This study has several limitations that warrant consideration. First, MetS is a multifactorial condition influenced by behavioral, environmental, and biological factors. The duration of LLV exposure, key lifestyle variables (eg, diet, exercise), and comorbidities such as hepatitis C were not adjusted for in our analyses. Future studies should incorporate them to provide a more comprehensive assessment of risk. Second, the study was conducted using data from a single-center cohort, which may limit the generalizability of the findings to broader or more diverse populations. Multicenter validation is needed, particularly in regions with different ART access, healthcare systems, or genetic backgrounds, to confirm the applicability of our results. Third, at baseline, individuals with LLV had greater abdominal obesity, a higher prevalence of hypertension, and lower HDL levels, all of which could predispose them to MetS. Although these factors were adjusted for in multivariable and sensitivity analyses, residual confounding is likely to remain. Furthermore, although this analysis supports an association between LLV and MetS, the underlying biological mechanisms remain incompletely understood. Future studies should validate these findings in ethnically diverse populations through large-sample, multicenter, and prospective cohort designs, and should also integrate multi-omics approaches—such as metabolomics (eg, insulin resistance) and inflammatory cytokine profiling (eg, TNF-α, IL-6, CRP) —to comprehensively elucidate the pathophysiological mechanisms linking LLV to metabolic disturbances.

Conclusion

Our study demonstrated that LLV is an independent risk factor for MetS and highlighted the need for more frequent metabolic monitoring in PLWH with LLV. These findings provide novel clinical insights into the pathogenesis of MetS in PLWH. LLV should be regarded not only as a virological concern but also as a metabolic risk factor that warrants closer clinical attention in the post- ART era.

Data Sharing Statement

The data underlying this article will be shared on reasonable request to the corresponding author, Dr.

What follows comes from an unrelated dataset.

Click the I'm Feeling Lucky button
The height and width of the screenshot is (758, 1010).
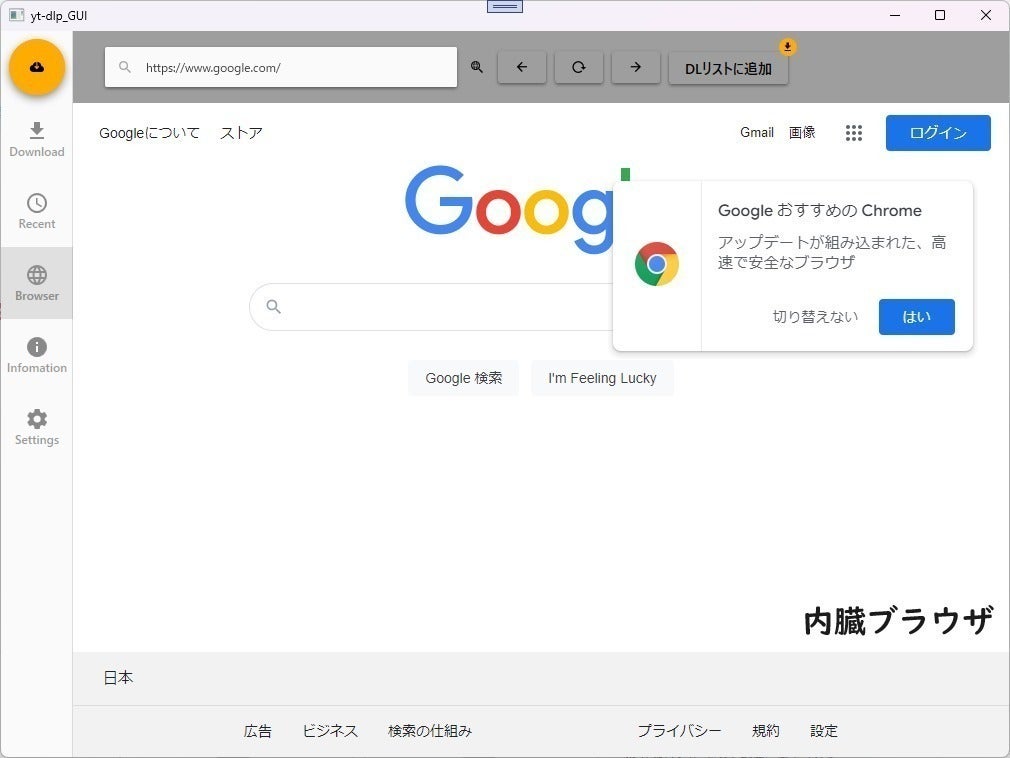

Yong Jin.

Ethical Statement

The Institutional Review Board of Ningbo Yinzhou No.2 Hospital approved this study (Approval No. 2023-050), and written informed consent was obtained from all the participants. Data confidentiality was strictly maintained by removing all personal identifiers. This study was conducted in accordance with the Declaration of Helsinki.

Acknowledgments

We thank all the participants of the study for their participation.

Author Contributions

All authors made a significant contribution to the work reported, whether that is in the conception, study design, execution, acquisition of data, analysis and interpretation, or in all these areas; took part in drafting, revising or critically reviewing the article; gave final approval of the version to be published; have agreed on the journal to which the article has been submitted; and agree to be accountable for all aspects of the work.

Funding

The study was supported by the Medical Health Science and Technology Project of Zhejiang Province (grant no. 2024KY1608).

Disclosure

The author(s) report no conflicts of interest in this work.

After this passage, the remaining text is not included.